Scenario 2: Dock charges laptop but dual monitors do not work. Likely issue: USB-C cable or port does not support video. First step: replace with a known-good full-featured USB-C or Thunderbolt-compatible cable and verify the laptop port supports video output.

Scenario 3: Fiber uplink light is off after switch replacement. Likely issue: mismatched SFP/SFP+, wrong optic type, or reversed duplex strand order. First step: verify optic speed and type on both ends and swap TX/RX strands if appropriate.

Security and Physical Cable Handling

Cabling has security implications. Exposed patch panels, unlocked closets, and live unused ports create opportunities for rogue devices.
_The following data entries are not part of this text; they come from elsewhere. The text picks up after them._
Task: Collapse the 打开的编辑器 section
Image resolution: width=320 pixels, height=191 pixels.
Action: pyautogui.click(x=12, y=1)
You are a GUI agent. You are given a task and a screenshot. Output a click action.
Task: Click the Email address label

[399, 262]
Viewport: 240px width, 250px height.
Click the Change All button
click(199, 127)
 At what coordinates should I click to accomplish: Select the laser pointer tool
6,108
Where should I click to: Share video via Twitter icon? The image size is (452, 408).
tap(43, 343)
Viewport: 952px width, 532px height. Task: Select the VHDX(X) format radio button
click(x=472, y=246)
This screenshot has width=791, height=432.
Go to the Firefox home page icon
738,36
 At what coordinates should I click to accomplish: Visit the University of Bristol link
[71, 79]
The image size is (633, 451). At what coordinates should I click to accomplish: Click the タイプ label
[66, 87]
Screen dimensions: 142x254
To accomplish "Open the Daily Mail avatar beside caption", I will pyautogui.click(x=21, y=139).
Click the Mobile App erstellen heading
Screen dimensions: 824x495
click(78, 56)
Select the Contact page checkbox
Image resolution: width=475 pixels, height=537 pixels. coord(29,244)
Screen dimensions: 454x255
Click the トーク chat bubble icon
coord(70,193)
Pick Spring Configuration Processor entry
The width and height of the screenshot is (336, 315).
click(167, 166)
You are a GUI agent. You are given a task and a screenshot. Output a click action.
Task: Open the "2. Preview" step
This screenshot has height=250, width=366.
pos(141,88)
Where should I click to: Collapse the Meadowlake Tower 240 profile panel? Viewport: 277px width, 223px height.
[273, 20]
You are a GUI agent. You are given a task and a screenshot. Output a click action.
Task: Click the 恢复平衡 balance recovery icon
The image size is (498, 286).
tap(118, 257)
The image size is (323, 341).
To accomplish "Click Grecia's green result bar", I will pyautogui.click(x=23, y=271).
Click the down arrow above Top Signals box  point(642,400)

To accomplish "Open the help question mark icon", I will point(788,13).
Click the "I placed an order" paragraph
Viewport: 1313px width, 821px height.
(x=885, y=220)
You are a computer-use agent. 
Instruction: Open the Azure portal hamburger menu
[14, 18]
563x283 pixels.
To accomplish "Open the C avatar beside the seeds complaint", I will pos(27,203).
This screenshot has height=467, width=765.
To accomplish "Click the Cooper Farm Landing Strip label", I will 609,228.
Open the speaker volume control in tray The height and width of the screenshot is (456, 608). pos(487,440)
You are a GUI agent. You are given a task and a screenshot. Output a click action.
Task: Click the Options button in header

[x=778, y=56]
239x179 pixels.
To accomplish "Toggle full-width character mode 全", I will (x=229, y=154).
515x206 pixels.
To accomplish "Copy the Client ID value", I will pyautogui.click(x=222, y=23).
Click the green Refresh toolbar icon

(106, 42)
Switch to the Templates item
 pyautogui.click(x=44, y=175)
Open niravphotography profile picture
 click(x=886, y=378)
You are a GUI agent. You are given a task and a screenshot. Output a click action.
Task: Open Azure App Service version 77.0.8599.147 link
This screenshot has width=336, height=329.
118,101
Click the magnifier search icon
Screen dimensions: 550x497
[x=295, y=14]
Good practice includes:

  • Locking telecom rooms and cabinets
  • Disabling unused switch ports when possible
  • Using clear but non-sensitive labels
  • Watching for unauthorized patching or unknown devices
  • Removing or properly disposing of retired cabling and labeled media

Exam Strategy and Final Cram Sheet

CompTIA likes questions that test recognition, not memorized trivia in isolation. Use these shortcuts:

  • If you see a screw-on broadband cable, think F-type coax.
  • If you see a square-ish printer connector, think USB-B.
  • If you see a wide flat ribbon, think PATA/IDE.
  • If you see a small paired fiber connector with a latch, think LC.
  • If the question says longest distance, think fiber, usually single-mode.
  • If the question says phone line, think RJ-11, not RJ-45.
  • If the question says modern laptop dock, verify USB-C capability, not just shape.

Rapid review:

  • Ethernet: 8P8C/RJ-45-style, Cat 5e/6/6a, 100 m channel, supports PoE.
  • Coax: F-type for cable internet/TV, BNC for CCTV/test gear.
  • Fiber: LC/SC/ST, single-mode long distance, multimode shorter distance, match optics carefully.
  • USB: connector shape does not define speed or video support.
  • Video: HDMI/DP digital, VGA analog, DVI variants matter.
  • Storage: SATA data 7-pin, SATA power 15-pin, PATA is legacy ribbon.
  • Legacy: DE-9 serial, DB-25 parallel, PS/2, eSATA, RJ-11.

The best way to study this topic is to connect the cable to the job. Ask what device it fits, what signal it carries, how far it can go, and what failure is most likely. That is how you answer A+ questions correctly, and it is exactly how a good technician thinks in the field.